[Items listed in a dataset]
* * * *
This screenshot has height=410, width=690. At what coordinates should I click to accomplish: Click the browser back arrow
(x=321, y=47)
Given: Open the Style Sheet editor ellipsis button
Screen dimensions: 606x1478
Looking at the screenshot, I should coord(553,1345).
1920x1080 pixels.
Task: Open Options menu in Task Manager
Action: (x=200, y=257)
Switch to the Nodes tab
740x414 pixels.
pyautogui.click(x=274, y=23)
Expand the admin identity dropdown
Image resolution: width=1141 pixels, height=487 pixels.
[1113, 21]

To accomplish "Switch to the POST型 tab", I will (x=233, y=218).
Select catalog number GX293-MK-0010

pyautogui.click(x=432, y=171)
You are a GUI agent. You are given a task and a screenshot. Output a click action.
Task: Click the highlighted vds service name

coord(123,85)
* * * *
PROBLEM TO SOLVE - In the records above, replace "back arrow" with "back button" and leave everything else as it is.

FINAL RESULT -
This screenshot has height=410, width=690. At what coordinates should I click to accomplish: Click the browser back button
(x=321, y=47)
Given: Open the Style Sheet editor ellipsis button
Screen dimensions: 606x1478
Looking at the screenshot, I should coord(553,1345).
1920x1080 pixels.
Task: Open Options menu in Task Manager
Action: (x=200, y=257)
Switch to the Nodes tab
740x414 pixels.
pyautogui.click(x=274, y=23)
Expand the admin identity dropdown
Image resolution: width=1141 pixels, height=487 pixels.
[1113, 21]

To accomplish "Switch to the POST型 tab", I will (x=233, y=218).
Select catalog number GX293-MK-0010

pyautogui.click(x=432, y=171)
You are a GUI agent. You are given a task and a screenshot. Output a click action.
Task: Click the highlighted vds service name

coord(123,85)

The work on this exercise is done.